Collected data

• • • • •

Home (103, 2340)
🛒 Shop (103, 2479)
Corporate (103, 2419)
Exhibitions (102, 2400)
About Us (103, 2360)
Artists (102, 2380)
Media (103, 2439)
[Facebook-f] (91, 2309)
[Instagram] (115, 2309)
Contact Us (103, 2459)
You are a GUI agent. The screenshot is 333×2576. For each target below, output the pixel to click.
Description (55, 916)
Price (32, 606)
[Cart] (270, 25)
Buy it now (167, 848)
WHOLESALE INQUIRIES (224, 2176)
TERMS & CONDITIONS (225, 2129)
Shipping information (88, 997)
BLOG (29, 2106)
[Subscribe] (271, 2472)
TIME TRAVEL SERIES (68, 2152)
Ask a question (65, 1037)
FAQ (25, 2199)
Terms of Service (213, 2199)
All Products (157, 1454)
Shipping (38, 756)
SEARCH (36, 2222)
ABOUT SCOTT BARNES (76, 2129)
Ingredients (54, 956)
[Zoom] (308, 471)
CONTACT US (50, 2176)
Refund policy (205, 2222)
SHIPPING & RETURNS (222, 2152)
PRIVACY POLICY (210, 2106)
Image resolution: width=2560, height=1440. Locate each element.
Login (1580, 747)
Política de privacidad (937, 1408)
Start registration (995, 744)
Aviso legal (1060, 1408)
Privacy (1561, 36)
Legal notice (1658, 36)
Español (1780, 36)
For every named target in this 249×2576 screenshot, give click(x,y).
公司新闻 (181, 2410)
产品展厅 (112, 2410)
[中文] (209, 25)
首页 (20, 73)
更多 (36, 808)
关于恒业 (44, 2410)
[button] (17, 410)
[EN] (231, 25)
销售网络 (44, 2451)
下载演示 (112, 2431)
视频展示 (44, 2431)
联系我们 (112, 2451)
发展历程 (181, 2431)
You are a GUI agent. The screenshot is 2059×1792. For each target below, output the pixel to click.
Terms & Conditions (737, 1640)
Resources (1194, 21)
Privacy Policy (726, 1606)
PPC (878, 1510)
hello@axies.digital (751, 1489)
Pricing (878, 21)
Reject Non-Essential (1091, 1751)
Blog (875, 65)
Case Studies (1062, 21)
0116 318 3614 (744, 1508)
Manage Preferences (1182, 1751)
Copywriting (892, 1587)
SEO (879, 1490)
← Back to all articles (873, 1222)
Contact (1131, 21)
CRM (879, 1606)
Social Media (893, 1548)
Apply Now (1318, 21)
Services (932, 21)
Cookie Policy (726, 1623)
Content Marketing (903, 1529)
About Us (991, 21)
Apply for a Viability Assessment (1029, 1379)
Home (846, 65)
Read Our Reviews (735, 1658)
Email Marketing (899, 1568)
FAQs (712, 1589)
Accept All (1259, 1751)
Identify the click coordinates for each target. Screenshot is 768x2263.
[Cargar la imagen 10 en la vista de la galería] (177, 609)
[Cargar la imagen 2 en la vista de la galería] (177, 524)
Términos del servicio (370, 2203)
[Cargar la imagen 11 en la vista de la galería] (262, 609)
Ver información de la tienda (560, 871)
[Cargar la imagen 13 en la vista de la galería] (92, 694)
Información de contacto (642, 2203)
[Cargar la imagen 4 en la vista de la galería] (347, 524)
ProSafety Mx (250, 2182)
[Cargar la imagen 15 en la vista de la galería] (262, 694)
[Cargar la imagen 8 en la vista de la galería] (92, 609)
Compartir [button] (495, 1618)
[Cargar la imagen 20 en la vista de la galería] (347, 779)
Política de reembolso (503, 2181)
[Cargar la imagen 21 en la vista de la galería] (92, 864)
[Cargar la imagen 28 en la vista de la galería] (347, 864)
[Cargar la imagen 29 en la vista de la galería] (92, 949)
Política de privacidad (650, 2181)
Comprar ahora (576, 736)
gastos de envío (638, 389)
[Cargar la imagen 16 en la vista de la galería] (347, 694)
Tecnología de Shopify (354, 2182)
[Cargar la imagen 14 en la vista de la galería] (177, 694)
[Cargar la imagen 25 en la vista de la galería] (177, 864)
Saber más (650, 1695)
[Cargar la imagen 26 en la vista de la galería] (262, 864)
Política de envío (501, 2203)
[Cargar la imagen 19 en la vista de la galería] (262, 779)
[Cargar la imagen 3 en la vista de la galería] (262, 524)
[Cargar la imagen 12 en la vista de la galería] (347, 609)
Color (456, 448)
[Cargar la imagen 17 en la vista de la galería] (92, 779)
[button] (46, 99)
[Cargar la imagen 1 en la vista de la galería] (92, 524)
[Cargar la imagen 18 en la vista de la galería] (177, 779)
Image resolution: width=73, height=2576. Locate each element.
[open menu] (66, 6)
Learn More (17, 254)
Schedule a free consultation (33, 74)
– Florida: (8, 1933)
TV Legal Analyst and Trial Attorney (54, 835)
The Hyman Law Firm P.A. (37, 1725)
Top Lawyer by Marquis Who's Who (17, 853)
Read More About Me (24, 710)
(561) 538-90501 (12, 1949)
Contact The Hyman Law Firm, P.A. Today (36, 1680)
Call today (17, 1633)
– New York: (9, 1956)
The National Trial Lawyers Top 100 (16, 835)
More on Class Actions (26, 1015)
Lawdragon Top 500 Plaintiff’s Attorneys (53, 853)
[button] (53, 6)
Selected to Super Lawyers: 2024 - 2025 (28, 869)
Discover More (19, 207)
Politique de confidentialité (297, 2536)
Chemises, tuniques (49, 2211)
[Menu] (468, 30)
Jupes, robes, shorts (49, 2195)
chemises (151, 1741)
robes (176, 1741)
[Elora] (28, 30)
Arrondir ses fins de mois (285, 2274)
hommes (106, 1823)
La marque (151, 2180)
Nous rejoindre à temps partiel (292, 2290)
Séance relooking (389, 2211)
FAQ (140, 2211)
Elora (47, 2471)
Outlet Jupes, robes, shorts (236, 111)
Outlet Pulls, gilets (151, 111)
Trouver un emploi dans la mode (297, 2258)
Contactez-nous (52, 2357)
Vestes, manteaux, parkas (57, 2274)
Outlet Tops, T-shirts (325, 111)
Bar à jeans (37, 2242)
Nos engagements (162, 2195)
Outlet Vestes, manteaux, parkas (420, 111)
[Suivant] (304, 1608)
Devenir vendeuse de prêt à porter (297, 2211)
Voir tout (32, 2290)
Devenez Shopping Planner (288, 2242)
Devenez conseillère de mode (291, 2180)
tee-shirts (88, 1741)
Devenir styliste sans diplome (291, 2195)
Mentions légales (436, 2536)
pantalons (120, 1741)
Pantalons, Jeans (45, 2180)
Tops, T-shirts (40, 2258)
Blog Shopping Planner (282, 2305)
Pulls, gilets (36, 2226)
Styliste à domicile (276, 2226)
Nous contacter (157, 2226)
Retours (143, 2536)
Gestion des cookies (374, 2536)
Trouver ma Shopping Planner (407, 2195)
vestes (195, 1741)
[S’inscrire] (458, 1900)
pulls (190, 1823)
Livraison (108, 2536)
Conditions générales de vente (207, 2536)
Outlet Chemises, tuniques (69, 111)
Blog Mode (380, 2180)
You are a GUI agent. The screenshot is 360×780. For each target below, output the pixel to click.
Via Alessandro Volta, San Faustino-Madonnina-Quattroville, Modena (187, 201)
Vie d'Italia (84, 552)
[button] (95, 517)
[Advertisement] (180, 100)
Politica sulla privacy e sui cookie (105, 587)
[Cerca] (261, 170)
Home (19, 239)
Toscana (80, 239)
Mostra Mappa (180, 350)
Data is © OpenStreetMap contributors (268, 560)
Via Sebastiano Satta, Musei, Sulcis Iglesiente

• • • • •

** WORK REQUEST **
The reply must present every entry, transcribed with its exact wording.

** RESPONSE **
Home (103, 2340)
🛒 Shop (103, 2479)
Corporate (103, 2419)
Exhibitions (102, 2400)
About Us (103, 2360)
Artists (102, 2380)
Media (103, 2439)
[Facebook-f] (91, 2309)
[Instagram] (115, 2309)
Contact Us (103, 2459)
You are a GUI agent. The screenshot is 333×2576. For each target below, output the pixel to click.
Description (55, 916)
Price (32, 606)
[Cart] (270, 25)
Buy it now (167, 848)
WHOLESALE INQUIRIES (224, 2176)
TERMS & CONDITIONS (225, 2129)
Shipping information (88, 997)
BLOG (29, 2106)
[Subscribe] (271, 2472)
TIME TRAVEL SERIES (68, 2152)
Ask a question (65, 1037)
FAQ (25, 2199)
Terms of Service (213, 2199)
All Products (157, 1454)
Shipping (38, 756)
SEARCH (36, 2222)
ABOUT SCOTT BARNES (76, 2129)
Ingredients (54, 956)
[Zoom] (308, 471)
CONTACT US (50, 2176)
Refund policy (205, 2222)
SHIPPING & RETURNS (222, 2152)
PRIVACY POLICY (210, 2106)
Image resolution: width=2560, height=1440. Locate each element.
Login (1580, 747)
Política de privacidad (937, 1408)
Start registration (995, 744)
Aviso legal (1060, 1408)
Privacy (1561, 36)
Legal notice (1658, 36)
Español (1780, 36)
For every named target in this 249×2576 screenshot, give click(x,y).
公司新闻 (181, 2410)
产品展厅 (112, 2410)
[中文] (209, 25)
首页 (20, 73)
更多 (36, 808)
关于恒业 (44, 2410)
[button] (17, 410)
[EN] (231, 25)
销售网络 (44, 2451)
下载演示 (112, 2431)
视频展示 (44, 2431)
联系我们 (112, 2451)
发展历程 (181, 2431)
You are a GUI agent. The screenshot is 2059×1792. For each target below, output the pixel to click.
Terms & Conditions (737, 1640)
Resources (1194, 21)
Privacy Policy (726, 1606)
PPC (878, 1510)
hello@axies.digital (751, 1489)
Pricing (878, 21)
Reject Non-Essential (1091, 1751)
Blog (875, 65)
Case Studies (1062, 21)
0116 318 3614 (744, 1508)
Manage Preferences (1182, 1751)
Copywriting (892, 1587)
SEO (879, 1490)
← Back to all articles (873, 1222)
Contact (1131, 21)
CRM (879, 1606)
Social Media (893, 1548)
Apply Now (1318, 21)
Services (932, 21)
Cookie Policy (726, 1623)
Content Marketing (903, 1529)
About Us (991, 21)
Apply for a Viability Assessment (1029, 1379)
Home (846, 65)
Read Our Reviews (735, 1658)
Email Marketing (899, 1568)
FAQs (712, 1589)
Accept All (1259, 1751)
Identify the click coordinates for each target. Screenshot is 768x2263.
[Cargar la imagen 10 en la vista de la galería] (177, 609)
[Cargar la imagen 2 en la vista de la galería] (177, 524)
Términos del servicio (370, 2203)
[Cargar la imagen 11 en la vista de la galería] (262, 609)
Ver información de la tienda (560, 871)
[Cargar la imagen 13 en la vista de la galería] (92, 694)
Información de contacto (642, 2203)
[Cargar la imagen 4 en la vista de la galería] (347, 524)
ProSafety Mx (250, 2182)
[Cargar la imagen 15 en la vista de la galería] (262, 694)
[Cargar la imagen 8 en la vista de la galería] (92, 609)
Compartir [button] (495, 1618)
[Cargar la imagen 20 en la vista de la galería] (347, 779)
Política de reembolso (503, 2181)
[Cargar la imagen 21 en la vista de la galería] (92, 864)
[Cargar la imagen 28 en la vista de la galería] (347, 864)
[Cargar la imagen 29 en la vista de la galería] (92, 949)
Política de privacidad (650, 2181)
Comprar ahora (576, 736)
gastos de envío (638, 389)
[Cargar la imagen 16 en la vista de la galería] (347, 694)
Tecnología de Shopify (354, 2182)
[Cargar la imagen 14 en la vista de la galería] (177, 694)
[Cargar la imagen 25 en la vista de la galería] (177, 864)
Saber más (650, 1695)
[Cargar la imagen 26 en la vista de la galería] (262, 864)
Política de envío (501, 2203)
[Cargar la imagen 19 en la vista de la galería] (262, 779)
[Cargar la imagen 3 en la vista de la galería] (262, 524)
[Cargar la imagen 12 en la vista de la galería] (347, 609)
Color (456, 448)
[Cargar la imagen 17 en la vista de la galería] (92, 779)
[button] (46, 99)
[Cargar la imagen 1 en la vista de la galería] (92, 524)
[Cargar la imagen 18 en la vista de la galería] (177, 779)
Image resolution: width=73, height=2576. Locate each element.
[open menu] (66, 6)
Learn More (17, 254)
Schedule a free consultation (33, 74)
– Florida: (8, 1933)
TV Legal Analyst and Trial Attorney (54, 835)
The Hyman Law Firm P.A. (37, 1725)
Top Lawyer by Marquis Who's Who (17, 853)
Read More About Me (24, 710)
(561) 538-90501 (12, 1949)
Contact The Hyman Law Firm, P.A. Today (36, 1680)
Call today (17, 1633)
– New York: (9, 1956)
The National Trial Lawyers Top 100 (16, 835)
More on Class Actions (26, 1015)
Lawdragon Top 500 Plaintiff’s Attorneys (53, 853)
[button] (53, 6)
Selected to Super Lawyers: 2024 - 2025 (28, 869)
Discover More (19, 207)
Politique de confidentialité (297, 2536)
Chemises, tuniques (49, 2211)
[Menu] (468, 30)
Jupes, robes, shorts (49, 2195)
chemises (151, 1741)
robes (176, 1741)
[Elora] (28, 30)
Arrondir ses fins de mois (285, 2274)
hommes (106, 1823)
La marque (151, 2180)
Nous rejoindre à temps partiel (292, 2290)
Séance relooking (389, 2211)
FAQ (140, 2211)
Elora (47, 2471)
Outlet Jupes, robes, shorts (236, 111)
Outlet Pulls, gilets (151, 111)
Trouver un emploi dans la mode (297, 2258)
Contactez-nous (52, 2357)
Vestes, manteaux, parkas (57, 2274)
Outlet Tops, T-shirts (325, 111)
Bar à jeans (37, 2242)
Nos engagements (162, 2195)
Outlet Vestes, manteaux, parkas (420, 111)
[Suivant] (304, 1608)
Devenir vendeuse de prêt à porter (297, 2211)
Voir tout (32, 2290)
Devenez Shopping Planner (288, 2242)
Devenez conseillère de mode (291, 2180)
tee-shirts (88, 1741)
Devenir styliste sans diplome (291, 2195)
Mentions légales (436, 2536)
pantalons (120, 1741)
Pantalons, Jeans (45, 2180)
Tops, T-shirts (40, 2258)
Blog Shopping Planner (282, 2305)
Pulls, gilets (36, 2226)
Styliste à domicile (276, 2226)
Nous contacter (157, 2226)
Retours (143, 2536)
Gestion des cookies (374, 2536)
Trouver ma Shopping Planner (407, 2195)
vestes (195, 1741)
[S’inscrire] (458, 1900)
pulls (190, 1823)
Livraison (108, 2536)
Conditions générales de vente (207, 2536)
Outlet Chemises, tuniques (69, 111)
Blog Mode (380, 2180)
You are a GUI agent. The screenshot is 360×780. For each target below, output the pixel to click.
Via Alessandro Volta, San Faustino-Madonnina-Quattroville, Modena (187, 201)
Vie d'Italia (84, 552)
[button] (95, 517)
[Advertisement] (180, 100)
Politica sulla privacy e sui cookie (105, 587)
[Cerca] (261, 170)
Home (19, 239)
Toscana (80, 239)
Mostra Mappa (180, 350)
Data is © OpenStreetMap contributors (268, 560)
Via Sebastiano Satta, Musei, Sulcis Iglesiente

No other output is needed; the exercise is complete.